> [Work to be completed]: Reproduce exactly, from the data that follows, the line with "Open the 하하히한 username", the line with "Open the Disclaimer link", and every line that lies between them.

(Pixel coordinate grounding data)
* * * * * * *

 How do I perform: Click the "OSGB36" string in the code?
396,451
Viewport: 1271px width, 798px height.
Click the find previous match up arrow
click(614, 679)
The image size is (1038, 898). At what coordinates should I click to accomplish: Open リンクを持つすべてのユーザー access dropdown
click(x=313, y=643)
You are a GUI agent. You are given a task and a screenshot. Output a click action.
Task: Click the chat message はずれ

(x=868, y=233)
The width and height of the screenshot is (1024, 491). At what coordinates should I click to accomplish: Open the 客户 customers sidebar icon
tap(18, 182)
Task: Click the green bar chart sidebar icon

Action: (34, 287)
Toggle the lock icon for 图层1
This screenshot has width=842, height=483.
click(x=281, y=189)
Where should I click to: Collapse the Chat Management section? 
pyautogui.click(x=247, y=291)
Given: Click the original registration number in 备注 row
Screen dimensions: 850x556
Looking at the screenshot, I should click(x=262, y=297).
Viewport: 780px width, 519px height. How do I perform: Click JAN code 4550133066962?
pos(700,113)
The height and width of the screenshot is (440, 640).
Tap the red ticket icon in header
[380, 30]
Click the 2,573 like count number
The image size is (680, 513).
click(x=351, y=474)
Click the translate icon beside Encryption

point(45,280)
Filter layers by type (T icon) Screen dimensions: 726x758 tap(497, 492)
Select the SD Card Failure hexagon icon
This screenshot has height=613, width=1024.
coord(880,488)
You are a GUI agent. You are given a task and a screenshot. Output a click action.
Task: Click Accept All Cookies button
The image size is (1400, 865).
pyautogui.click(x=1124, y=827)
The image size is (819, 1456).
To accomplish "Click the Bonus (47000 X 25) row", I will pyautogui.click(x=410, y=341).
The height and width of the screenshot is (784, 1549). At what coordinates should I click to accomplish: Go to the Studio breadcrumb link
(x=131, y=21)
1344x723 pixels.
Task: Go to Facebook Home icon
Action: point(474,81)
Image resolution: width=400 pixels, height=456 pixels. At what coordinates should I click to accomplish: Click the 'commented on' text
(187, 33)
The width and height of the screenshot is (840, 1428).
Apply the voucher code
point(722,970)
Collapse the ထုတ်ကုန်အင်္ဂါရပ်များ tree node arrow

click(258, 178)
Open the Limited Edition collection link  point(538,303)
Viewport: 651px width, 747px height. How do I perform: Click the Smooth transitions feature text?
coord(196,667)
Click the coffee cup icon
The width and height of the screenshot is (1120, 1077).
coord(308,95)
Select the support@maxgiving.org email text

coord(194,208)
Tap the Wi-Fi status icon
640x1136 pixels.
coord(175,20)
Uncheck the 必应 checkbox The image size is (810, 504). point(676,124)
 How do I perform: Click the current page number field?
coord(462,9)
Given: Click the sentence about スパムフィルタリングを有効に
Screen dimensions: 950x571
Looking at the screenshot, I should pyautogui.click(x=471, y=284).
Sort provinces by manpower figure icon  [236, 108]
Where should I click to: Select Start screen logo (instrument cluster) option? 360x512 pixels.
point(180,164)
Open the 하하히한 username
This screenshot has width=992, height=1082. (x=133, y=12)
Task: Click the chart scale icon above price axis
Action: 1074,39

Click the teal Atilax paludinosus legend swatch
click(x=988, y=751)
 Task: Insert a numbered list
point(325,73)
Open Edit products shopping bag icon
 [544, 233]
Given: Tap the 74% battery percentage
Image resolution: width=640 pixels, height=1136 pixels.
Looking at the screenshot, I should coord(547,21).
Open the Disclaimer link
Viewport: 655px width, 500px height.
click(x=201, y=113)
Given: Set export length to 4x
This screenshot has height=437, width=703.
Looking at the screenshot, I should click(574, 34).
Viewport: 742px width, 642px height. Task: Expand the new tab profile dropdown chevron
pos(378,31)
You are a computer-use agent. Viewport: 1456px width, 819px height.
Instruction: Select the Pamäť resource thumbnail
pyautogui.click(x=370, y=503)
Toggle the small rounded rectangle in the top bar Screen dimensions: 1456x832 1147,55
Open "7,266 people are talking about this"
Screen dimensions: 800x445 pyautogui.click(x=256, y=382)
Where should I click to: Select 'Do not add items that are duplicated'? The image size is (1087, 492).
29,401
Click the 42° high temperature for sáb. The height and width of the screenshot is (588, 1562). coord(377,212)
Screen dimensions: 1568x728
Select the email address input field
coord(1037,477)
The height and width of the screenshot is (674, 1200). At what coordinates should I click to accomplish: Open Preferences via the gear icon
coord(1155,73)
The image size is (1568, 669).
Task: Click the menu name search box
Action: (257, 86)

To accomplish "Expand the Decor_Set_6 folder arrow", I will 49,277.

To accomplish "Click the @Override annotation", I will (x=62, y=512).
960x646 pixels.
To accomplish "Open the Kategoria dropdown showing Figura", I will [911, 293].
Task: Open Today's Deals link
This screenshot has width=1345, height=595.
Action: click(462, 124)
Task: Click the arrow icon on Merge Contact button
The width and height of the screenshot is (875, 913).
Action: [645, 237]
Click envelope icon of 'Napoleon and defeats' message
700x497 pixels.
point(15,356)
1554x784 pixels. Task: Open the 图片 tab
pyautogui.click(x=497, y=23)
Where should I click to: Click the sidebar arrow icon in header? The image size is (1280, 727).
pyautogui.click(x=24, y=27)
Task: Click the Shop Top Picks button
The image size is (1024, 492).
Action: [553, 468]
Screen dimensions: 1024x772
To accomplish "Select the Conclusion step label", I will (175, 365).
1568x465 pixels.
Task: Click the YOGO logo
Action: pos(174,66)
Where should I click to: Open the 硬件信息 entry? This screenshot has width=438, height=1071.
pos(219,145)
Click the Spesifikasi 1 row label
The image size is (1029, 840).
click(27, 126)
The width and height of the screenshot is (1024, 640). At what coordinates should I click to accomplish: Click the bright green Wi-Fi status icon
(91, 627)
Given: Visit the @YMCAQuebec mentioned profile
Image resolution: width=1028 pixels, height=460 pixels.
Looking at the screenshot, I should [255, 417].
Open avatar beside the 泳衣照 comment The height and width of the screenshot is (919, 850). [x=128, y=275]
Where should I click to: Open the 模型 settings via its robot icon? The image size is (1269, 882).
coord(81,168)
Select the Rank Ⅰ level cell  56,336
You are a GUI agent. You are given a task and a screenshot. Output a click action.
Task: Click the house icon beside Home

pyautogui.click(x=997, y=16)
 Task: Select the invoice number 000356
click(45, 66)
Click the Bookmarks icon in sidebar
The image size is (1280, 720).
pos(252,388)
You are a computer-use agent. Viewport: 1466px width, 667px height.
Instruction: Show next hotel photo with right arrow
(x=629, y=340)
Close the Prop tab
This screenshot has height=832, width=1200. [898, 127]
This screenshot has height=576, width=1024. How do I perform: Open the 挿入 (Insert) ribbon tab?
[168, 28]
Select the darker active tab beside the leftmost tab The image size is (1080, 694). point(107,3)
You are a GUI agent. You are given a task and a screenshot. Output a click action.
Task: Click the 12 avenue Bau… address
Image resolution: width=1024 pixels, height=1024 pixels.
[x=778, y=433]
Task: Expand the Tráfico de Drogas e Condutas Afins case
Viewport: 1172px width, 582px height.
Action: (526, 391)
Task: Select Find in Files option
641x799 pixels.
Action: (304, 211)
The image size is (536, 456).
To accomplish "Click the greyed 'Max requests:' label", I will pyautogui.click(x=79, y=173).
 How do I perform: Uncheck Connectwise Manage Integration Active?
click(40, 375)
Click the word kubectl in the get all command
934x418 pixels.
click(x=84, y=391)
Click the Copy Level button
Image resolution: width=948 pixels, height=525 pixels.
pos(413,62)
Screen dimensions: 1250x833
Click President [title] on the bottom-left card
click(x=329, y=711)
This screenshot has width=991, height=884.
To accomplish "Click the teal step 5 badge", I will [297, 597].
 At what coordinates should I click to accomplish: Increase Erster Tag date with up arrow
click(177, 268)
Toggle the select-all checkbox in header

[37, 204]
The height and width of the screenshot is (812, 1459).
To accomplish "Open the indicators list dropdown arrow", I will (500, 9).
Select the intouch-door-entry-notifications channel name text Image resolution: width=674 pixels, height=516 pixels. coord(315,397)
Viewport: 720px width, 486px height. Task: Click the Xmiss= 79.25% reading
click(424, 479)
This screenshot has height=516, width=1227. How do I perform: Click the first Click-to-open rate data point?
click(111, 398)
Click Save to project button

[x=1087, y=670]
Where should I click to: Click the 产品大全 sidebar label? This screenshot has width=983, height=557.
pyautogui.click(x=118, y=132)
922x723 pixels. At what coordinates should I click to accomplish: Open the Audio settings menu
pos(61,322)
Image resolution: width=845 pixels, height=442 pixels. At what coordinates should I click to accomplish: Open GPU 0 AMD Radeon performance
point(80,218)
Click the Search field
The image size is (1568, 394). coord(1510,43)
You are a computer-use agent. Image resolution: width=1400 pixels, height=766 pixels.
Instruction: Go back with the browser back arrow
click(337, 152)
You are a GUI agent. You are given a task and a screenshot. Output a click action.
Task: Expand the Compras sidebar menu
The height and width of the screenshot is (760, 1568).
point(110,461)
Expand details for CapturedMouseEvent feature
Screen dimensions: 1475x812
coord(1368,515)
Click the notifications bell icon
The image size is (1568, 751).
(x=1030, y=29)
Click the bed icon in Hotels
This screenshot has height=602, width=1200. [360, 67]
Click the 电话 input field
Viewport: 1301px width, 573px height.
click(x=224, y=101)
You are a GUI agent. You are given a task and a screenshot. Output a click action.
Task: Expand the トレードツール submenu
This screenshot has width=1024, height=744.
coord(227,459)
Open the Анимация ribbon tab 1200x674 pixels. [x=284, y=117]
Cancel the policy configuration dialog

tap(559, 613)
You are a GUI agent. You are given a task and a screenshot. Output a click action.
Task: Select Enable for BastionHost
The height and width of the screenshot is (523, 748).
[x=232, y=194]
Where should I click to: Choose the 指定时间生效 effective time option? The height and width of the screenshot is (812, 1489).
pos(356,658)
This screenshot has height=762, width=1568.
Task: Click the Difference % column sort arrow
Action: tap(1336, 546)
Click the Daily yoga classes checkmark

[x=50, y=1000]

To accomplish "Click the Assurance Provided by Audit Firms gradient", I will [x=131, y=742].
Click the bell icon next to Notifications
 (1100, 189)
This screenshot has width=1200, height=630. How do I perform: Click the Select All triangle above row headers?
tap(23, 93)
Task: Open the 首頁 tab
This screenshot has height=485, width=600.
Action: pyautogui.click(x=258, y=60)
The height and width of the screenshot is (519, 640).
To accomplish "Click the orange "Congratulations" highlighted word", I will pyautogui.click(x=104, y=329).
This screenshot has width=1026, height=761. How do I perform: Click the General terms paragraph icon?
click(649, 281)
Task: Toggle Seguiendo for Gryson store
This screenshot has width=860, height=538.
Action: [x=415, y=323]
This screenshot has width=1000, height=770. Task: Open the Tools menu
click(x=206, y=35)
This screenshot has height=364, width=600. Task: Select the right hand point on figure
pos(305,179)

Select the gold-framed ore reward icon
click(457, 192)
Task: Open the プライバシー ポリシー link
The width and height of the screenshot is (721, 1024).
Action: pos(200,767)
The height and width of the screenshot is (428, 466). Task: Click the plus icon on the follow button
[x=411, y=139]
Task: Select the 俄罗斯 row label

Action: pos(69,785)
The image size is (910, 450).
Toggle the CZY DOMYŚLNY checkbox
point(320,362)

* * * * * * *

> [The completed task]:
Open the 하하히한 username
This screenshot has width=992, height=1082. (x=133, y=12)
Task: Click the chart scale icon above price axis
Action: 1074,39

Click the teal Atilax paludinosus legend swatch
click(x=988, y=751)
 Task: Insert a numbered list
point(325,73)
Open Edit products shopping bag icon
 [544, 233]
Given: Tap the 74% battery percentage
Image resolution: width=640 pixels, height=1136 pixels.
Looking at the screenshot, I should coord(547,21).
Open the Disclaimer link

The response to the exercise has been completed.